Di cacce ormai perse ce ne sono tante: alcune sono state abbandonate per espresso divieto di legge, altre perché ormai diventate infruttuose, altre ancora perché le trasformazioni del territorio, di fatto, le impediscono. Non parlo solo di cacce importanti e che richiedevano grandi spiegamenti di mezzi, alle quali sono stati dedicati interi trattati (si pensi all’uccellagione mediante roccoli, alla "tela" alle folaghe, ecc.), ma soprattutto di quelle semplici e poco impegnative che ogni cacciatore, anche con poca disponibilità finanziaria e di tempo riusciva a fare, magari negli angusti limiti concessi dalle incombenze quotidiane. Ogn’una meriterebbe un ricordo, non tanto perché particolarmente "sportiva"(?) o esaltante, ma perché donava anche al cacciatore più modesto la possibilità di sperare, a margine di una giornata di (spesso duro) lavoro, in una manciata di emozioni regalata da una fugace (ma non casuale) uscita, a due passi da casa.

A fagiani all’imbrocco

Detta così sembra la solita storia da bracconieri che sconfinano nottetempo nella nota e ben fornita "riserva", muniti di fuciletto pieghevole, torcia e sacco. Si trattava però di altra cosa, anche se, venendo praticata sempre sui confini di qualche ricca zona interdetta alla caccia, si era sempre "sul filo del rasoio".


Elementi indispensabili erano, dunque, oltre a una riserva ben popolata da fagiani, un confine "vocato", dotato di consistente vegetazione ad alto e medio fusto, possibilmente coincidente con un bel corso d’acqua, dove i fagiani provenendo a volo o di pedina dalla zona protetta potessero "montare" per passare la notte. I posti veramente buoni, quindi, non erano poi molti e, verso sera, si animavano con un buon numero di frequentatori abituali che, silenziosamente, andavano ad occupare i posti ritenuti migliori.

La varietà umana che si poteva incontrare era veramente notevole. Vi era il postaiolo "professionista" che, alla chetichella, senza farsi troppo vedere, scompariva nel fitto della vegetazione, occupando il posto "sicuro", con possibilità, magari, di spedire una fucilata anche su qualche albero … ben oltre le paline. Vi era il vecchietto a cui l’età e gli acciacchi impedivano di fare cacce impegnative e l’aspetto serale era una delle poche possibilità in cui poteva sentirsi ancora parte del rito venatorio; vi erano gli uccellinai che, dopo il "passo" mattutino o la "scaccia" pomeridiana ai tordi, speravano di poter arricchire il carniere con un variopinto gallinaceo; vi erano contadini e artigiani che, a margine della giornata, in abiti da lavoro, riuscivano a strappare uno scampolo di caccia alle loro attività quotidiane; vi erano convinti stanzialisti (me compreso) che per non tornare a casa prima del buio, si fermavano volentieri una mezz’ora, ai margini della riserva, legando al guinzaglio il cane il quale, stremato dalle fatiche della giornata, di buon grado si accucciava ai piedi del padrone. Vi era, infine, chi un cane non poteva permetterselo e voleva tentare ugualmente di portare a casa, una volta ogni tanto, l’ambito gallinaceo.

● **DATI GREZZI**:
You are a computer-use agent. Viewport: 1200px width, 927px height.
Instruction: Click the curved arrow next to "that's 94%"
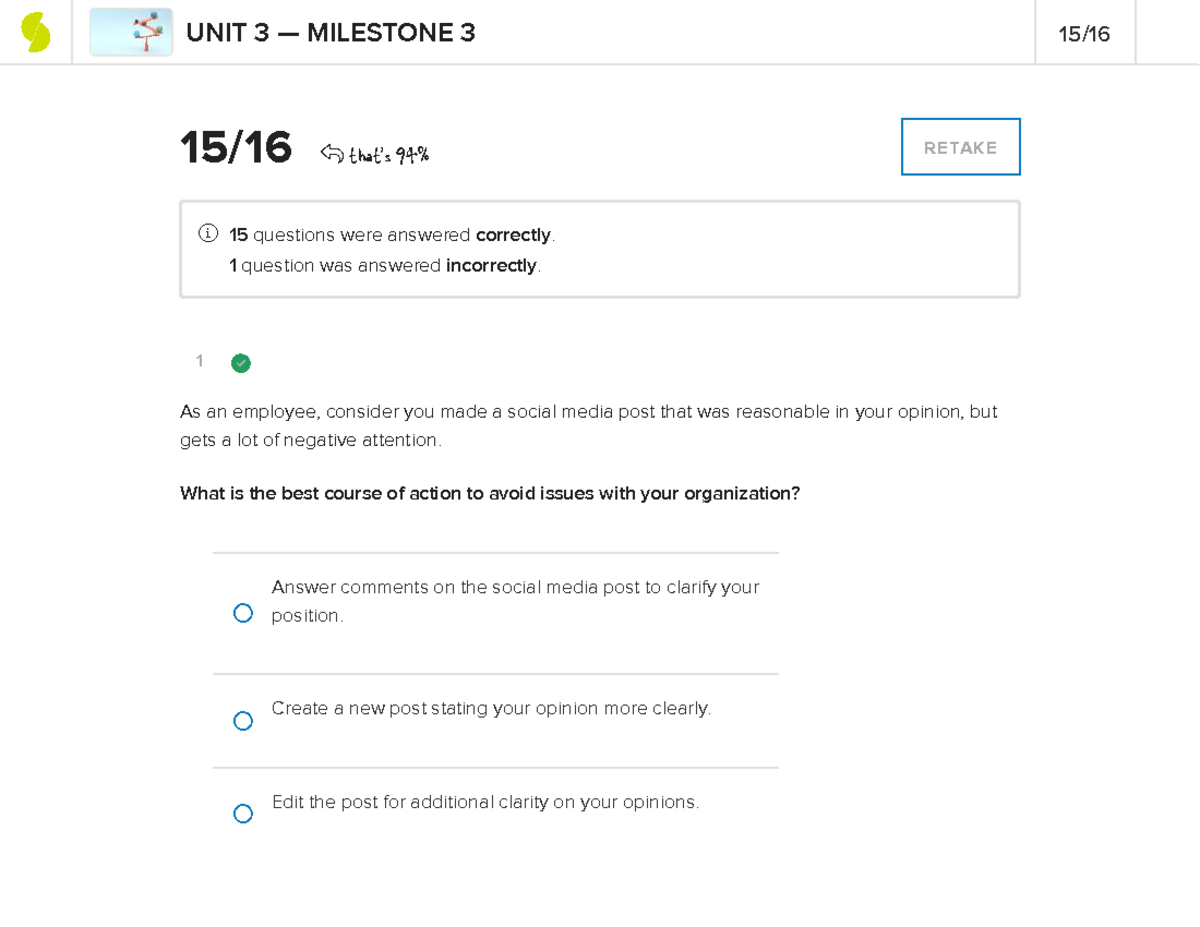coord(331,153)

...

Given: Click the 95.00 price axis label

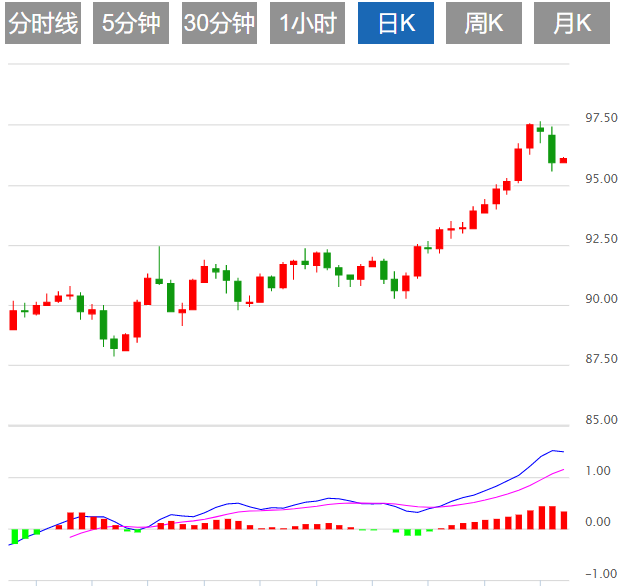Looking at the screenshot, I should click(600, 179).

* * *

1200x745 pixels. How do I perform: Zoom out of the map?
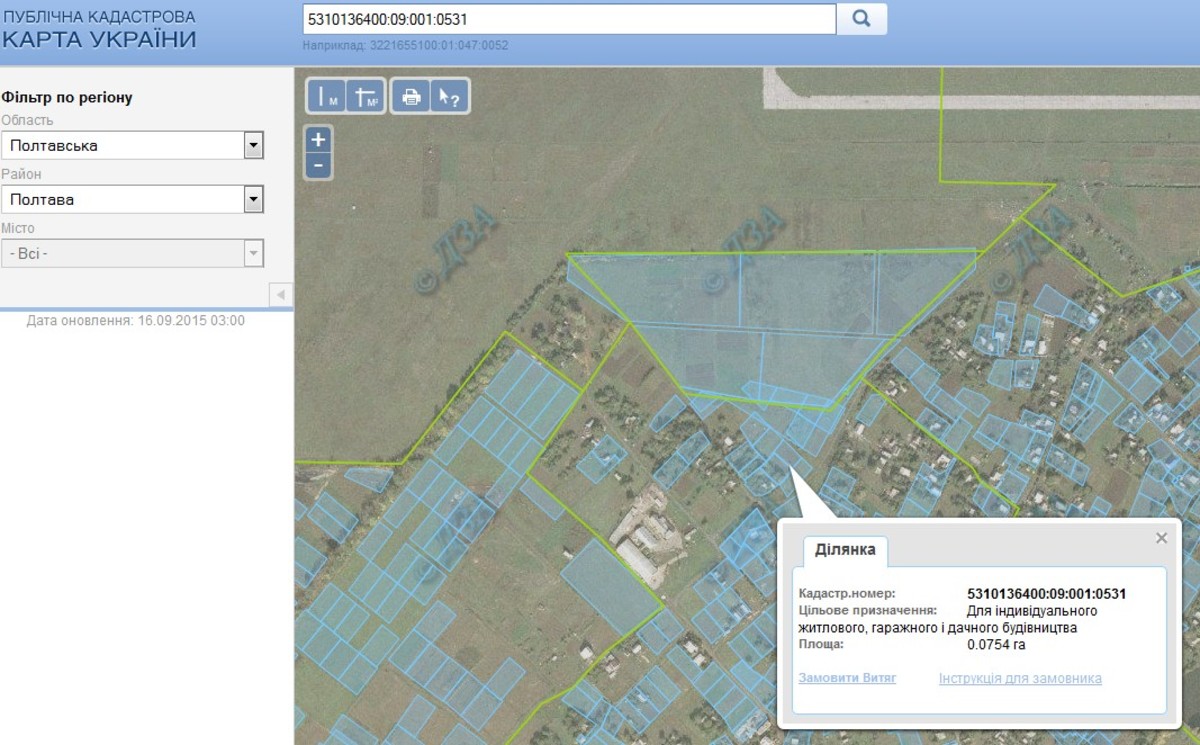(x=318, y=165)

● **ESERCIZIO**: Riscrivi il passo del testo fornito che va da "A fagiani all’imbrocco" fino a "posti ritenuti migliori." incluso, mettendo "colombacci" al posto di "fagiani".

● **RISPOSTA**:
A colombacci all’imbrocco

Detta così sembra la solita storia da bracconieri che sconfinano nottetempo nella nota e ben fornita "riserva", muniti di fuciletto pieghevole, torcia e sacco. Si trattava però di altra cosa, anche se, venendo praticata sempre sui confini di qualche ricca zona interdetta alla caccia, si era sempre "sul filo del rasoio".


Elementi indispensabili erano, dunque, oltre a una riserva ben popolata da colombacci, un confine "vocato", dotato di consistente vegetazione ad alto e medio fusto, possibilmente coincidente con un bel corso d’acqua, dove i colombacci provenendo a volo o di pedina dalla zona protetta potessero "montare" per passare la notte. I posti veramente buoni, quindi, non erano poi molti e, verso sera, si animavano con un buon numero di frequentatori abituali che, silenziosamente, andavano ad occupare i posti ritenuti migliori.